Um dos maiores entraves, no momento, é a aprovação da proposta de emenda à Constituição que extingue a necessidade de plebiscito para a privatização da CEEE, da Companhia Riograndense de Mineração (CRM) e da Sulgás, ativos que seriam oferecidos como contrapartida.

– É uma proposta dura, que exige um esforço fiscal enorme do Estado, por anos, e medidas de desestatização. Ao mesmo tempo, apesar de todo o ônus envolvido, é necessária, se quisermos resolver os problemas – avalia Liderau.

Foto: Arte ZH / Arte ZH

Cálculos de impacto

O passivo com a União
Representa 86,7% da dívida da administração direta de R$ 66,25 bilhões, que também é composta por débitos externos (13%) e outros. Em 31 de dezembro de 2016, chegou a R$ 57,5 bilhões.

O fôlego e o preço a pagar
Ao aderir ao socorro federal e receber carência de três anos no pagamento da dívida com União, o Estado terá fôlego de R$ 9,5 bilhões no período.


O dinheiro será usado para pagar em dia servidores, terceirizados e fornecedores, diz o Piratini.

Enquanto isso, a dívida seguirá crescendo, com juro de 4% ao ano e correção pelo IPCA, limitado à taxa Selic.

As projeções de custo
Segundo estimativa preliminar da Secretaria da Fazenda, a dívida com a União deverá ser de R$ 56,2 bilhões em 30 de abril. O valor é menor do que em dezembro, devido à alteração do indexador e a redução do juro, aprovadas no fim do ano.

Se o RS aderir ao plano de recuperação, a dívida poderá chegar a R$ 73,5 bilhões em 2020, considerando IPCA de 4,5% ao ano.

Se não aderir, o valor também vai crescer, mas em menor ritmo, chegando a R$ 63 bilhões na data, já que o Estado continuará pagando as parcelas.

Conforme a Fazenda, a dívida subirá R$ 10,5 bilhões. Mas, para o órgão, o custo adicional decorrerá só de juro e correção, estimado em R$ 1 bilhão (R$ 10,5 bilhões menos R$ 9,5 bilhões que o RS pagaria mesmo sem o novo acordo com a União).

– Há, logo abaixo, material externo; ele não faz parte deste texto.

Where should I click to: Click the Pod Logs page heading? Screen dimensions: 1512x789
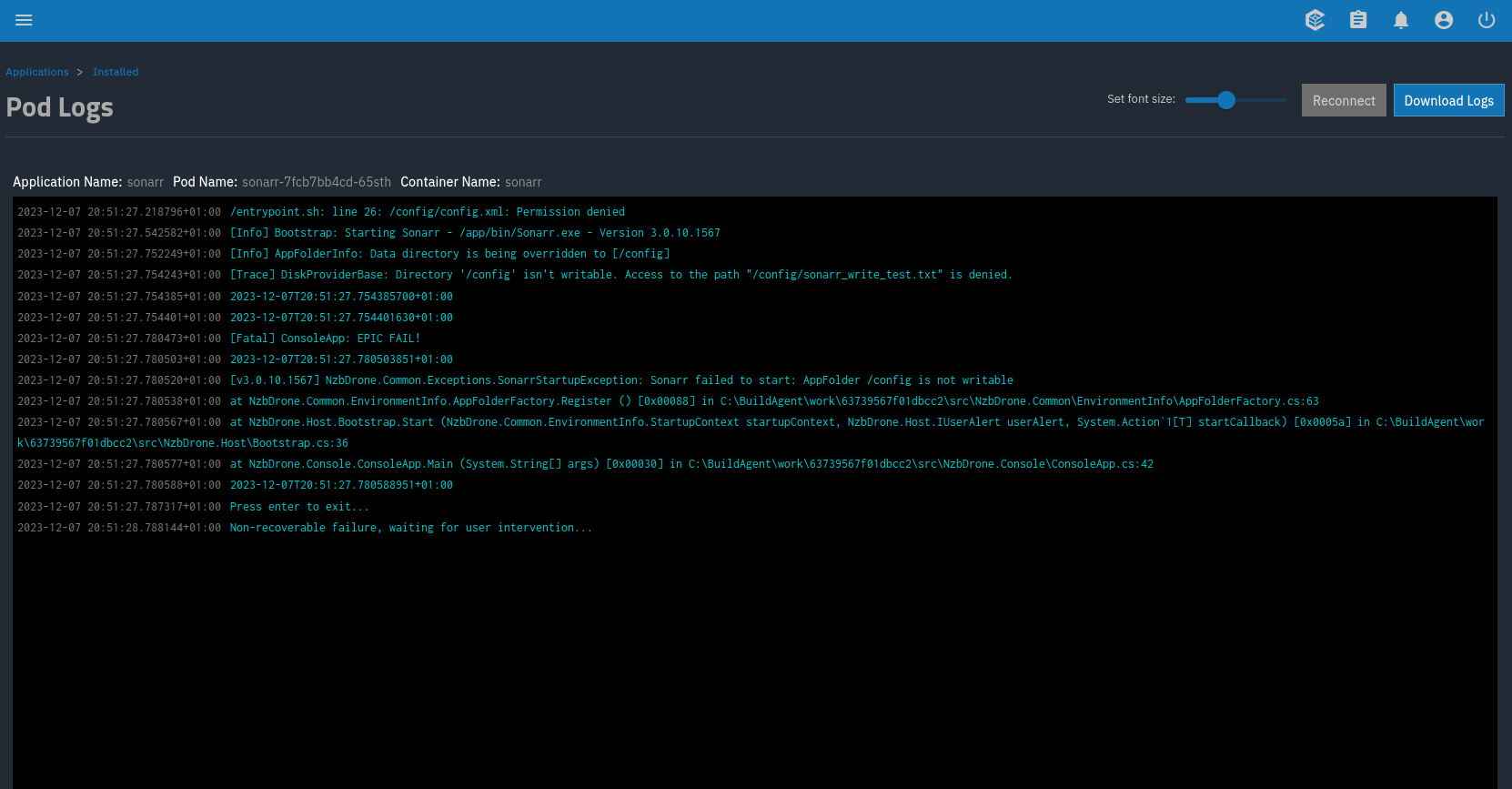click(60, 107)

Com base em critérios diferentes, o Sindicato de Auditores Públicos Externos do Tribunal de Contas do Estado projeta impacto de R$ 16 bilhões.

Essa estimativa considera a carência de três anos e o IPCA a 4,5% ao ano, mais juro de 4%, além da ampliação do prazo de pagamento em 20 anos, aprovada em 2016, com a correção do saldo devedor.

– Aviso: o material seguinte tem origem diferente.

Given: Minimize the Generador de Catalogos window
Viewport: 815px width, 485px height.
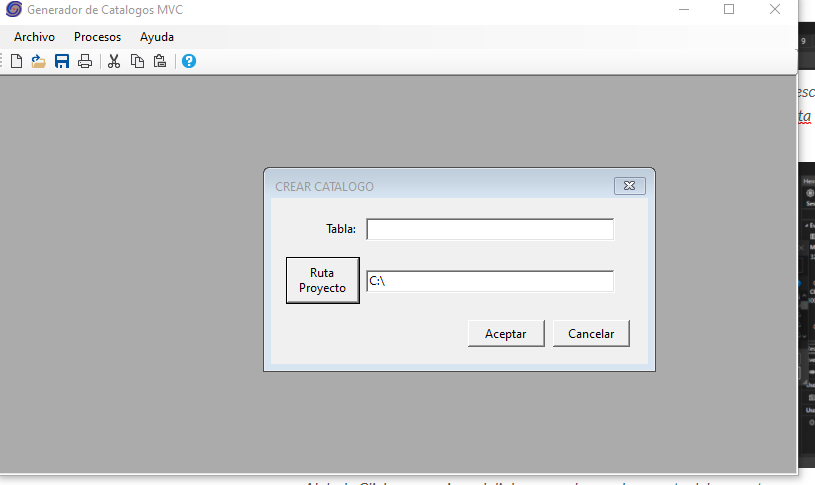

A Fazenda argumenta que o prolongamento do prazo não tem relação com o plano de recuperação. Por isso, não inclui o item no cálculo.

Plano polêmico

A votação do projeto de lei que cria o Regime de Recuperação Fiscal foi adiada mais uma vez ontem, na Câmara dos Deputados. Ficou para a próxima semana.

Em fevereiro, a União enviou à Câmara dos Deputados projeto de lei que institui o Regime de Recuperação Fiscal dos Estados e do Distrito Federal.

A proposta servirá de base para os planos de socorro financeiro dos Estados, entre eles o Rio Grande do Sul.

Em troca da suspensão do pagamento da dívida com a União pelo período de três anos, prorrogáveis por mais três, e da viabilização de novos financiamentos, há uma série de contrapartidas.

As exigências incluíam, inicialmente, privatização de empresas dos setores financeiro, de energia e de saneamento, redução de 20% dos incentivos fiscais e desistência em ações que questionem a dívida na Justiça, entre outros pontos.

O Piratini considerou parte das exigências excessivas e passou a defender alterações no projeto, cuja votação vem sendo adiada há duas semanas.

Nesta quarta-feira, o Piratini conseguiu obter a alteração de dois pontos do projeto: que a redução de incentivos seja de 10%, e não de 20%, e que as privatizações incluam outras áreas (como imóveis).

A expectativa do Piratini é de aderir ao plano no mês de maio, porém isso ainda dependerá da aprovação no Congresso e da chancela da Assembleia.

O Piratini também precisa privatizar órgãos públicos (como CEEE, CRM e Sulgás), mas, até agora, não tem aval para isso.